These are sentiments you will hear from spiritual people who have suffered. There is great wisdom in those words.

Pain is a part of life and is very helpful for keeping us on a good path. Avoiding legitimate pain is not practical or realistic. We have the ability to make the pain worse, by wishing life were different or telling ourselves it should not be this way. That is the basis of suffering. We do have to have pain; we do not have to suffer. It does not change the pain at all, it changes our relationship to the pain.

When I get migraines, I can fight them or say to myself, "I can't handle this. This is terrible." Fighting makes the pain worse as do those statements. "I don't deserve to have this pain," I said, as if other people deserve to have their pain and I am somehow exempt.

My doctor actually told me to embrace the migraine, make friends with it and learn from it.

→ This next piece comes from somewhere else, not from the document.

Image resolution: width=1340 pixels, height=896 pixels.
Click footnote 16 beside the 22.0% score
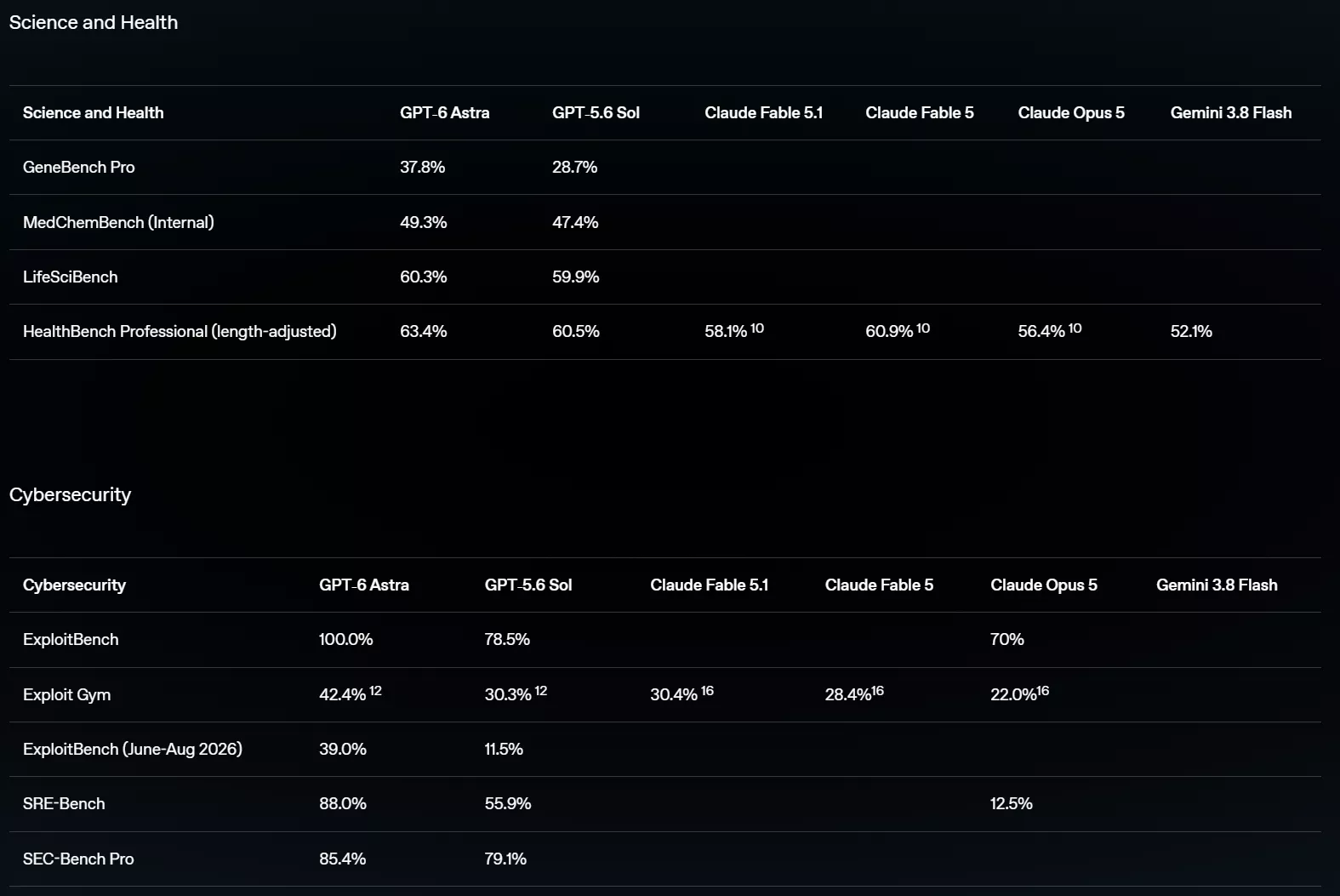(1043, 691)
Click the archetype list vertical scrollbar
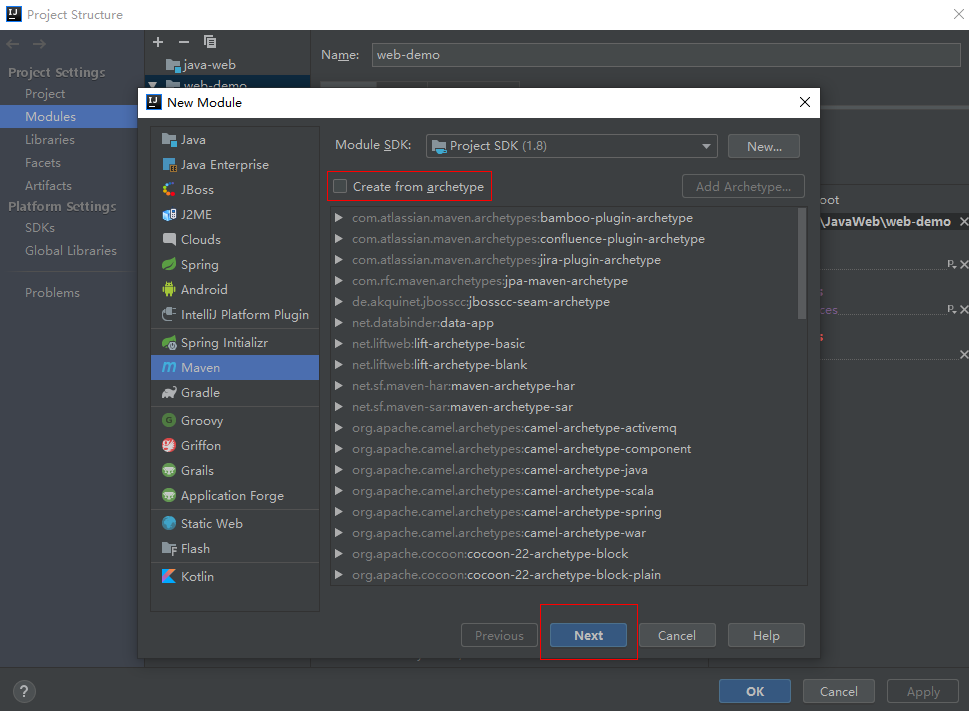The height and width of the screenshot is (711, 969). [x=802, y=264]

At the time, I got upset, thought he was delusional and disregarded that advice and yet fighting it makes it worse. Maybe the good doctor had some wisdom there.

I remind people that when they avoid the object of their anxiety, they strengthen it. When they embrace it, understand it and learn from it, the anxiety is weakened. The same goes for other types of pain.

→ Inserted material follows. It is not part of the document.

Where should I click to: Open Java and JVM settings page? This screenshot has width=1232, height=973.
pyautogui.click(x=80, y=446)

The pain can help me understand something profound. It helps me look for different ways of being. It helps me align myself and get back into balance (harmony). Yes, I am saying the pain helps me. It is simply a message that something in my life is not working. It is not God punishing me, it is actually a message to get back on track akin to telling the doctor, "It hurts when I do this," and the doctor replies, "Then stop doing that."

As much as I hate to admit it, pain upsets my status quo and I become more alive. I experience life differently and have to be more aware, more engaged with life. I get in touch with my spiritual side more when I am in pain.

I look for the lesson in the pain rather than look for ways to dull the pain (though aspirin has its place as well). Since I do not see reality as it is, I need to learn how to correctly interpret suffering and go into it instead of avoiding it. I need to stop judging pain as bad and something that I must avoid.

The goal is to relate to both suffering and pain in ways that I have not yet done.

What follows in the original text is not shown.